Bloombergprend notamment l’exemple d’un distributeur russe qui a traité de janvier à août 2024 près de 4 000 commandes pour des centaines de milliers de produits TI, pour une valeur de près de 6 millions de dollars – dont 4 millions de dollars pour des entreprises militaires russes. Car les semi-conducteurs peuvent avoir un usage très large : ils contribuent à la production de drones, de bombes planantes, de systèmes de communication sophistiqués, et même de missiles courte-moyenne portée Iskander, dont Moscou se sert pour pilonner les villes en Ukraine.

14 % de composants venant de Texas Industries

De son côté, Texas Instruments s’est défendu de tout laxisme, et a rappelé “s’opposer fermement à l’utilisation de ses puces dans les équipements militaires russes. Si l’entreprise dément fournir à des distributeurs russes sa base de données renseignant la disponibilité de ses produits, en bloquant notamment l’accès à son site internet à toute connexion internet provenant de Russie, ces derniers parviennent en réalité assez facilement à esquiver ces restrictions par le biais de VPN ou autres contournements.

Lors de l’audition au Sénat américain en septembre dernier de quatre des plus importants fabricants américains de semi-conducteurs – AMD, Analog Devices, Intel et Texas Instruments -, le sénateur démocrate Richard Blumenthal s’était emporté contre le secteur, affirmant que celui-ci “échouait objectivement et consciemment à empêcher la Russie de bénéficier de l’utilisation de leur technologie”. Parmi ces quatre, TI avait particulièrement été ciblé pour les “contrôles laxistes” des destinataires de ses ventes en ligne.

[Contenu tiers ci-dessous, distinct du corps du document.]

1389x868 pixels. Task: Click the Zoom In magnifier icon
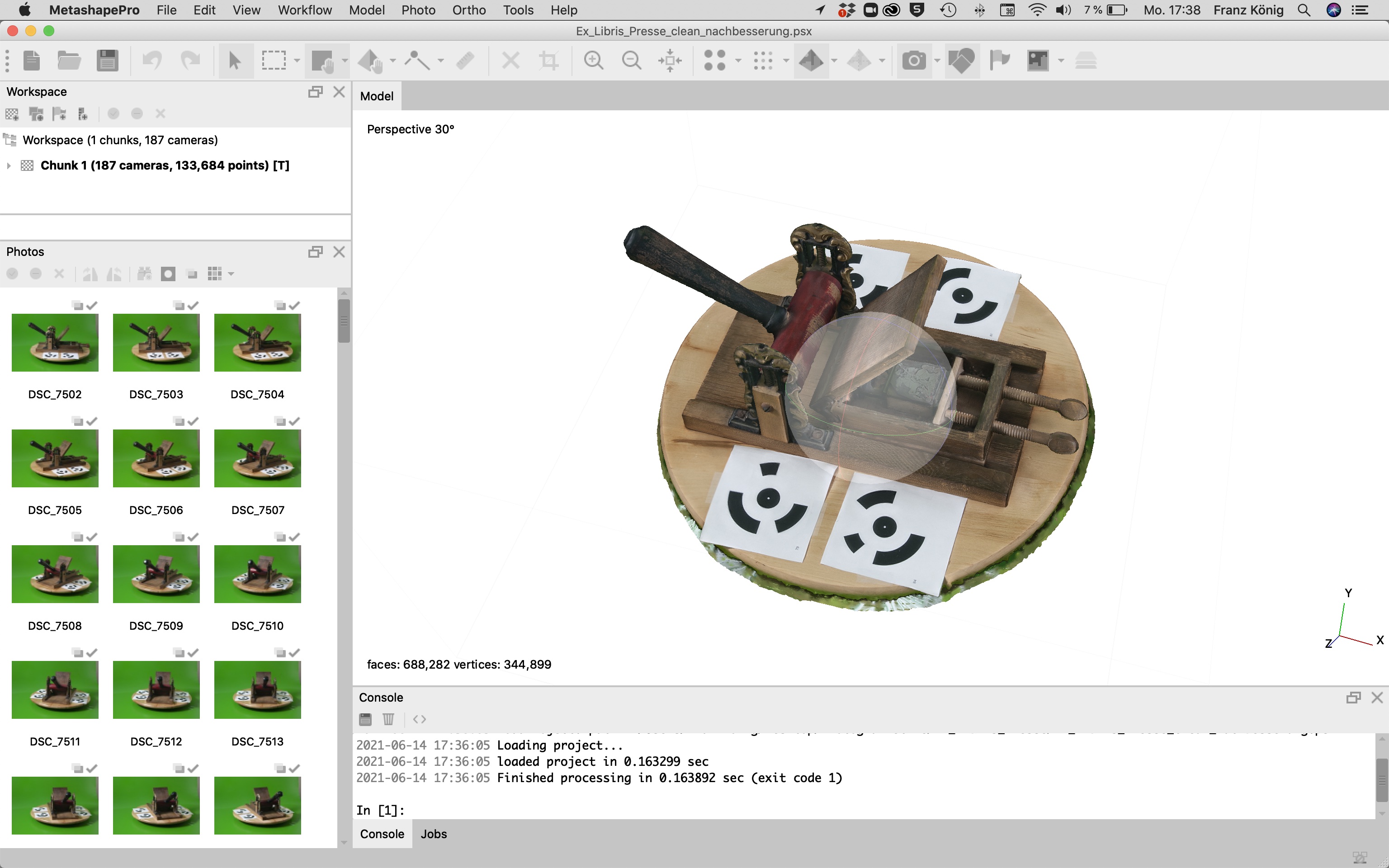coord(594,60)
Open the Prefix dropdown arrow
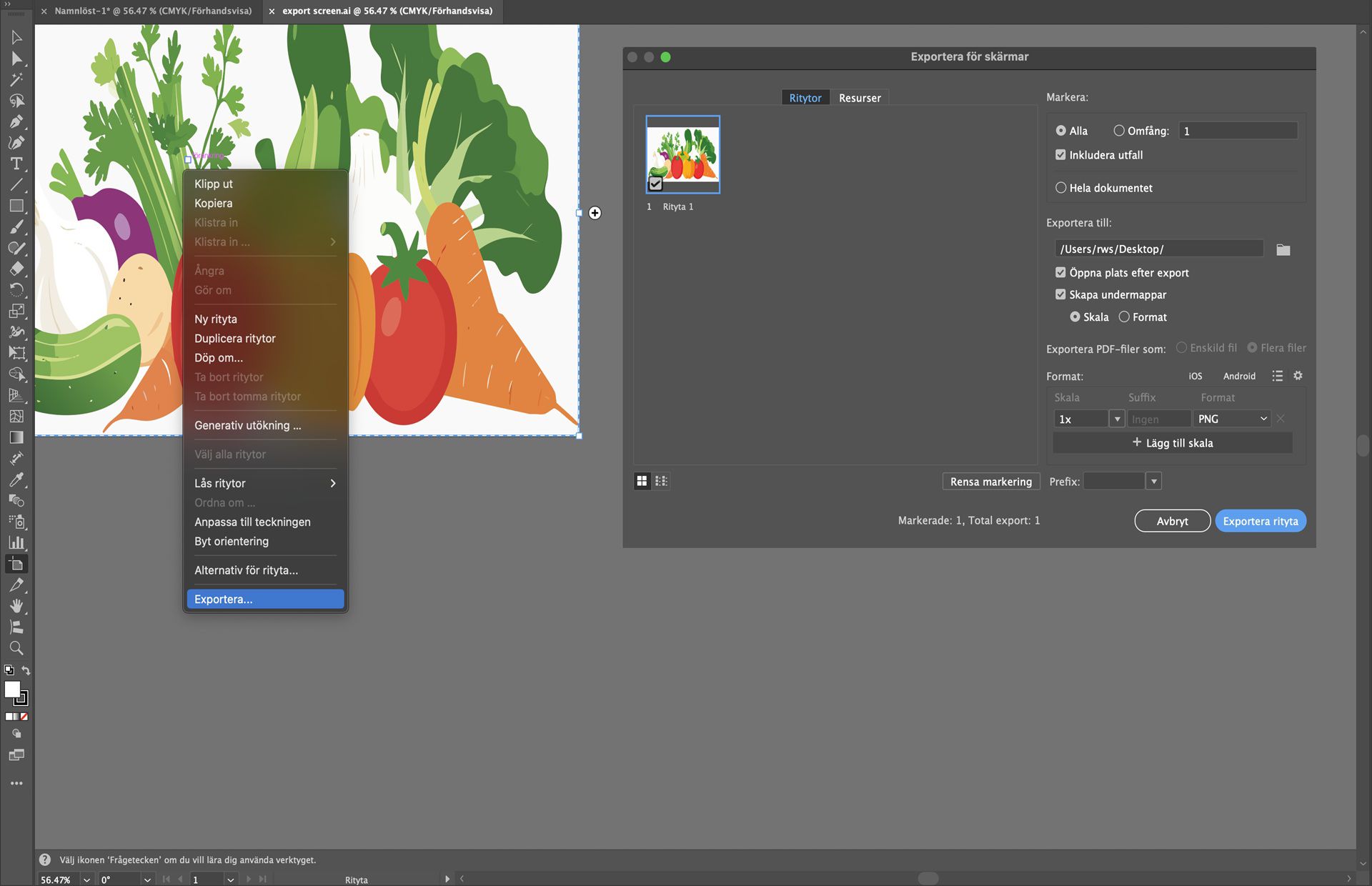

Leur processus de blocage d’acheteurs potentiellement illicites est notamment bien moins performant que leurs concurrents, affirme Bloomberg. Ainsi, l’acheteur n’a pas à renseigner le destinataire final des produits achetés lors de sa commande, au contraire de la majorité des autres fabricants de semi-conducteurs. De quoi largement faciliter la vente de composants pouvant ensuite être utilisés par l’industrie militaire russe : toujours selon le média américain, l’entreprise Texas Instruments représente ainsi à elle seule près de 14 % des composants électroniques récupérés par les autorités ukrainiennes après des frappes dans leur pays.

Un constat qui pèse forcément en Ukraine, où l’armée russe continue ces derniers mois sa progression territoriale. “Les gouvernements et les entreprises ont fait beaucoup, mais ce n’est pas suffisant. Nous aimerions que nos partenaires soient plus fermes”, a ainsi insisté auprès de BloombergVladyslav Vlasiuk, conseiller de Volodymyr Zelensky auprès des sanctions contre la Russie. Car imposer des restrictions fermes contre Moscou est une chose ; s’assurer qu’elles soient respectées en est une autre. Et sur ce dernier point, bien du chemin reste encore à parcourir.